▶ What you are asked to do:
What you should end up with is an exact copy of the lines from the one holding "Click the Up one level folder icon" through the last line of the entries below, both included, and nothing else; leave every picture out.
··· Task inputs ···
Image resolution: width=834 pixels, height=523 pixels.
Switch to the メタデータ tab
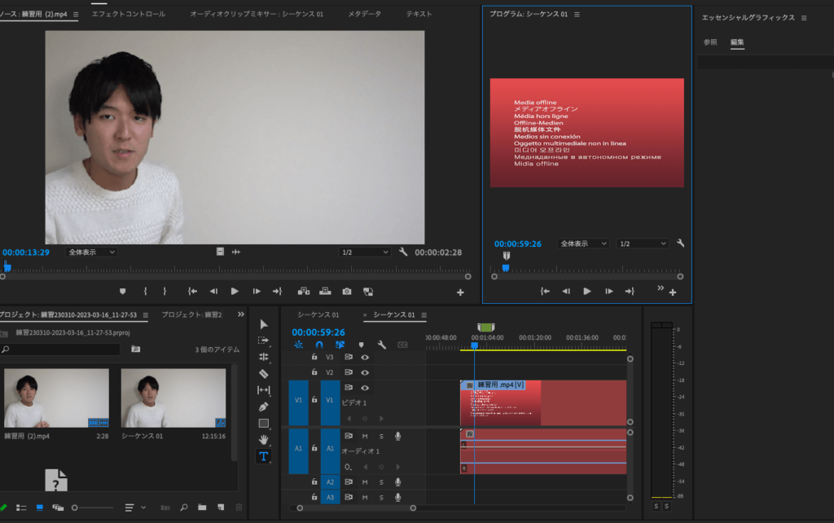pos(364,14)
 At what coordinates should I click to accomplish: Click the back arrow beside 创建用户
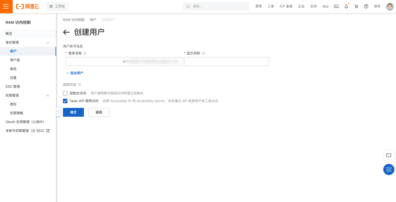tap(66, 32)
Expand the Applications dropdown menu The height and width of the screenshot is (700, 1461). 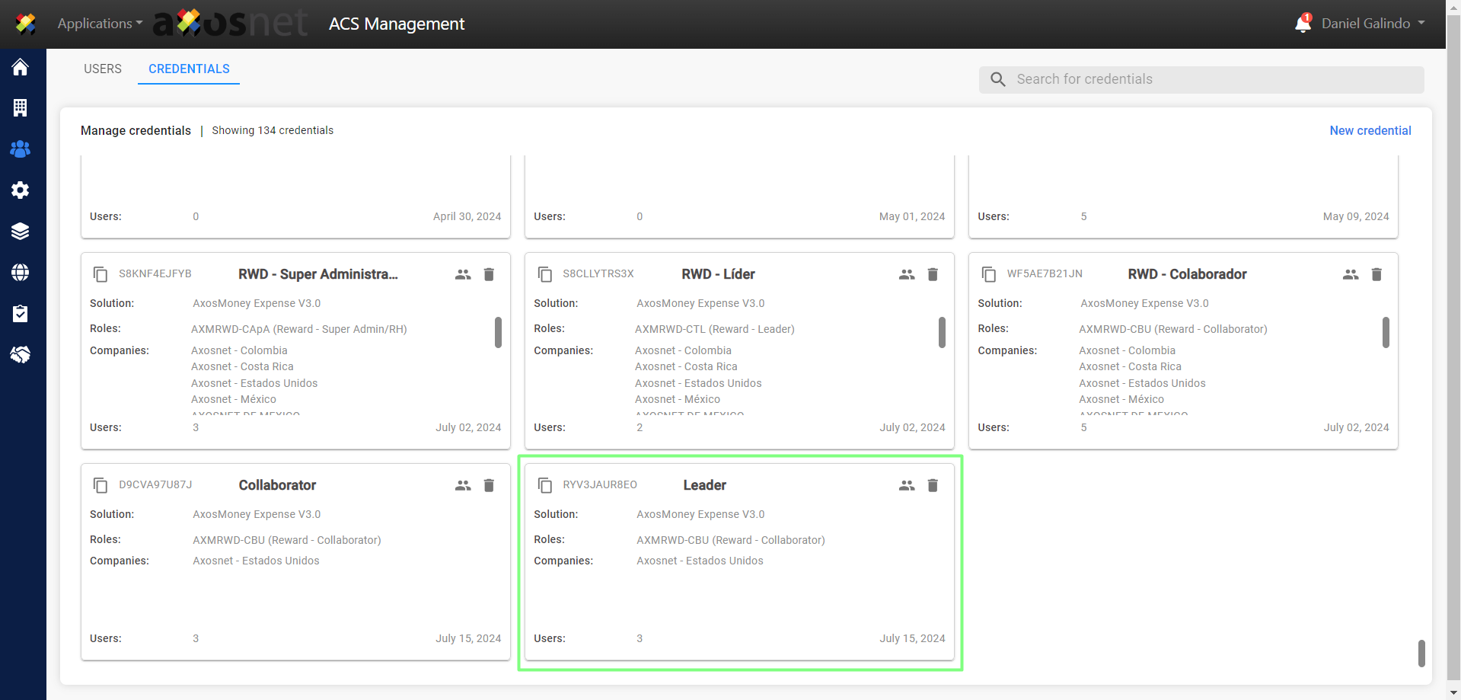(x=100, y=24)
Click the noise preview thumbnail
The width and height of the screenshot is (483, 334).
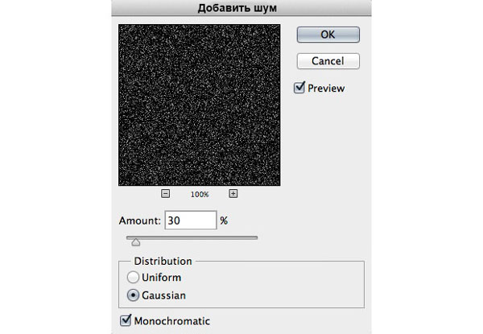200,105
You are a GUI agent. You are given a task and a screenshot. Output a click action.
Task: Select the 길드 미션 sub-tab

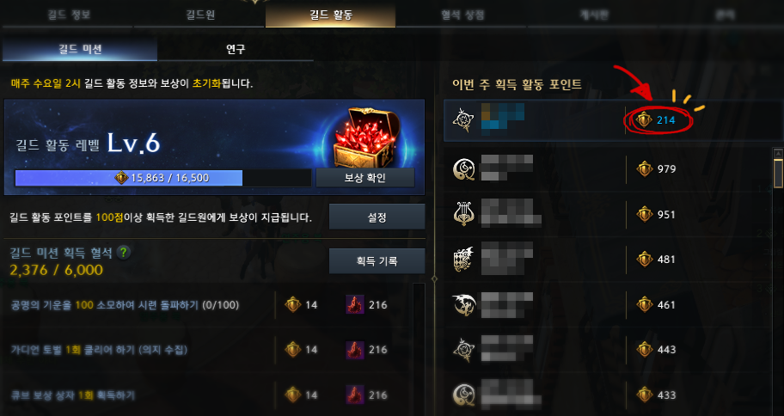pyautogui.click(x=80, y=49)
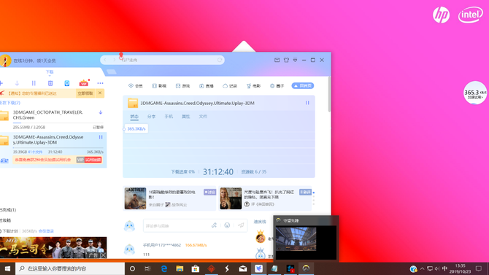Viewport: 489px width, 275px height.
Task: Resume OCTOPATH TRAVELER download arrow
Action: click(x=101, y=112)
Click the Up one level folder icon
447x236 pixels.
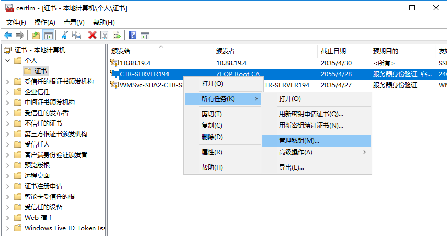coord(36,35)
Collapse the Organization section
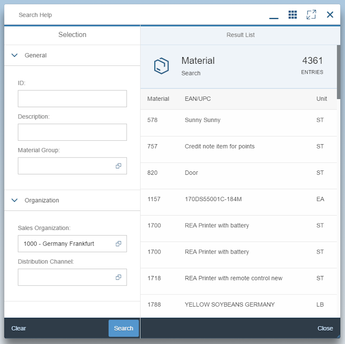 (15, 200)
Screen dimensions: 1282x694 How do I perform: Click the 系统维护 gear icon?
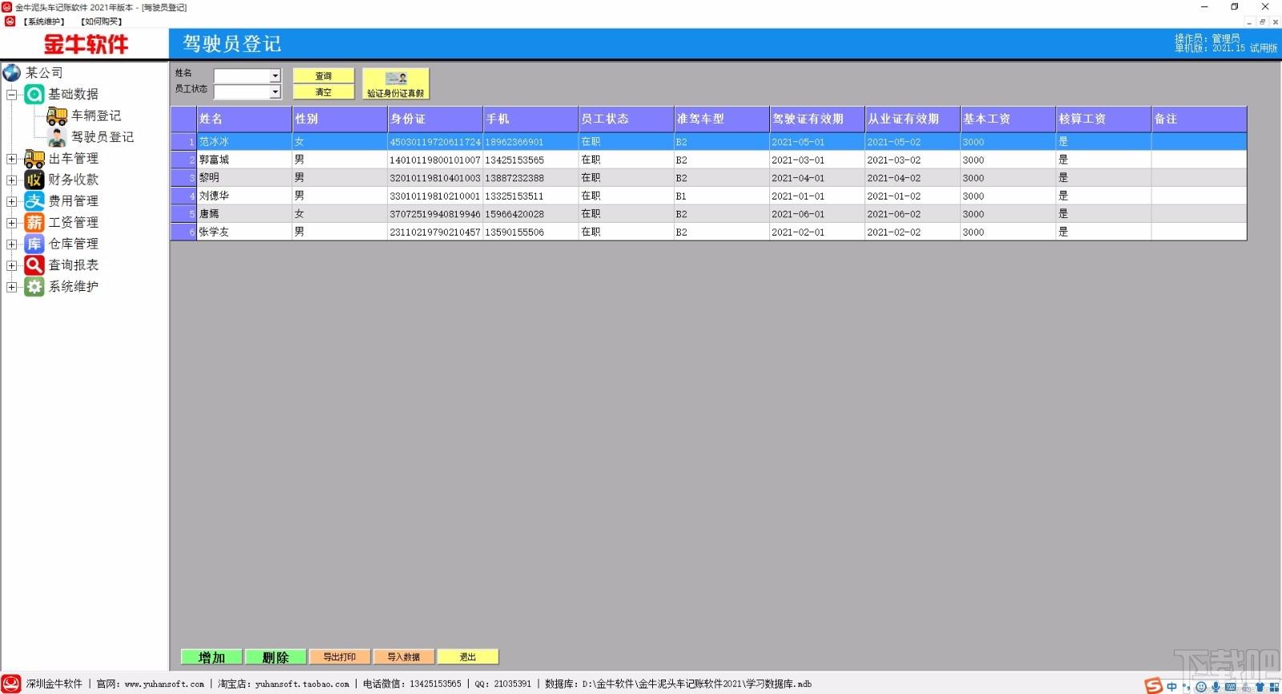tap(34, 287)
···
▶ Answer to the exercise:
Click the Up one level folder icon
447x236 pixels.
coord(36,35)
Collapse the Organization section
 (15, 200)
Screen dimensions: 1282x694 How do I perform: Click the 系统维护 gear icon?
tap(34, 287)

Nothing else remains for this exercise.